What Is an Irrevocable Life Insurance Trust?
An irrevocable life insurance trust — commonly called an ILIT — is a trust created specifically to own one or more life insurance policies on the grantor's life. The trust is both the owner and the named beneficiary of the policy. When the insured dies, the death benefit is paid to the trust — not to the insured's estate — and then distributed to the trust's beneficiaries according to the terms the grantor set when creating the trust.
The key word is irrevocable. Once created, the trust cannot be revoked or substantially modified by the grantor. The grantor cannot reclaim the policy, cannot change who the trust benefits, and cannot retain any control over how the trust operates.
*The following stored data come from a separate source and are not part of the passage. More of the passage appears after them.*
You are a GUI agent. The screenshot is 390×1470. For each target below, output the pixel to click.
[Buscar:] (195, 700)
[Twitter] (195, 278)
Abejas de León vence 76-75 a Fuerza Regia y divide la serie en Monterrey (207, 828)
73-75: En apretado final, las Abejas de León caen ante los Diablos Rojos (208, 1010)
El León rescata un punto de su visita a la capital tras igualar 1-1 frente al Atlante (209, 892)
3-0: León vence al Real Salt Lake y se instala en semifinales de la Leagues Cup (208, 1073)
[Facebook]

This permanence is what creates the tax benefit: by genuinely giving up ownership and control, the grantor removes the death benefit from the reach of the federal estate tax.
An ILIT is a specialized irrevocable trust — not a revocable living trust, not an AB trust, not a standard bypass trust. It is designed for one purpose: keeping life insurance proceeds outside the taxable estate while preserving the grantor's ability to direct where those proceeds ultimately go.
The Estate Tax Problem an ILIT Solves
Under Internal Revenue Code § 2042, life insurance death benefits are included in the insured's taxable estate if the insured held any "incident of ownership" in the policy at the time of death. Incidents of ownership include the right to:
- Change the beneficiary designation;
- Surrender or cancel the policy;
- Assign the policy to someone else;
- Borrow against the policy's cash value; or
- Revoke a prior assignment of the policy.
The practical implication is important and often surprises clients: a person who owns a $2 million life insurance policy and names their children as beneficiaries has done nothing to remove that $2 million from their taxable estate. The children receive the full death benefit — but the proceeds count toward the insured's estate for estate tax purposes. The estate tax is calculated on the larger estate, and the tax bill is paid from whatever assets remain.
This creates a particular problem for clients who purchased life insurance specifically to provide liquidity for estate taxes. A policy held inside the estate provides liquidity, but the death benefit itself makes the taxable estate larger — which makes the tax bill larger. The ILIT breaks this cycle. When the trust owns the policy, the death benefit does not increase the taxable estate, and the liquidity it provides is genuinely outside the tax calculation.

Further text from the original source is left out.